Everybody loves a good drought
- First edition
- Author: P. Sainath
- Language: English
- Genre: Social and Welfare
- Published: 1996
- Publisher: Penguin
- Publication place: India
- Pages: 470 (Paperback edition)
- ISBN: 0-14-025984-8 (Paperback edition)
- OCLC: 36806980
- Dewey Decimal: 823 21
- LC Class: HC440.P6 S245 1996

= Everybody Loves a Good Drought =

Nonfiction book

Everybody Loves a Good Drought is a book, by P. Sainath, about his research findings of poverty in the rural districts of India. The book won him the Ramon Magsaysay Award.

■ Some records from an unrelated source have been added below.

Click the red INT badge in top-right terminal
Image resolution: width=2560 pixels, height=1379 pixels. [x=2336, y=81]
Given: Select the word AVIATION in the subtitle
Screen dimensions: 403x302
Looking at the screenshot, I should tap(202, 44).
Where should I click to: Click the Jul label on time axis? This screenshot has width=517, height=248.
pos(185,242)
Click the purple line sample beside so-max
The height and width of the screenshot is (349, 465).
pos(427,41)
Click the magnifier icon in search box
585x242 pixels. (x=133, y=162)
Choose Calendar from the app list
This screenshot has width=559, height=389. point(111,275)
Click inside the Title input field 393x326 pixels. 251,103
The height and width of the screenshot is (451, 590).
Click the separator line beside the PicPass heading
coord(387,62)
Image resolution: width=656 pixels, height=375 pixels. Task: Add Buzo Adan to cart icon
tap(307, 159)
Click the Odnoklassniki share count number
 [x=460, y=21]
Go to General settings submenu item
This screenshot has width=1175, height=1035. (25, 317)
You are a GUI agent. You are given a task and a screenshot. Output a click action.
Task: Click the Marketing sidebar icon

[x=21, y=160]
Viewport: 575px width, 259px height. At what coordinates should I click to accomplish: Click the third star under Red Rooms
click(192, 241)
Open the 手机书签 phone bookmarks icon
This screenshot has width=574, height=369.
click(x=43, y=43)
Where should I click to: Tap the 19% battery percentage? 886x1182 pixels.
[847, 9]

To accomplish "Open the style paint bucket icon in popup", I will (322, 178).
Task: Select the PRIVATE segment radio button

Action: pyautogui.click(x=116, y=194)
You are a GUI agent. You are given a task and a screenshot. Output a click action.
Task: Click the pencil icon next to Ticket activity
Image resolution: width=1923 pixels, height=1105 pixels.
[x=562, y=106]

Sainath wrote the book by combining 84 articles that he had written from 1990 to 1992 for the Times of India, while residing in the poorest villages in the interiors of India, especially Tamil Nadu, what today is referred to as Telangana, Andhra Pradesh, Orissa, Madhya Pradesh and what is today referred to as Chhattisgarh on a two-year Bennett and Coleman fellowship. The articles give extensive detail of how various government projects do and do not work at the ground level, and whether they actually deliver any of their promised results in reality. He wrote the stories by detailing out the projects as well as the lives of villagers living in these places, supplementing them with detailed statistics.

Divided into separate sections based on the issues that the chapters deal with, the book scathingly unveils how trickle up and down theories do not work in reality in the country, and the stunningly high levels of corruption in so called development projects.

The book is considered one of the most detailed, authentic, highly regarded and readable studies of 1980s rural India.

To make rural stories more accessible, excerpts from the book have been also published on People's Archive of Rural India.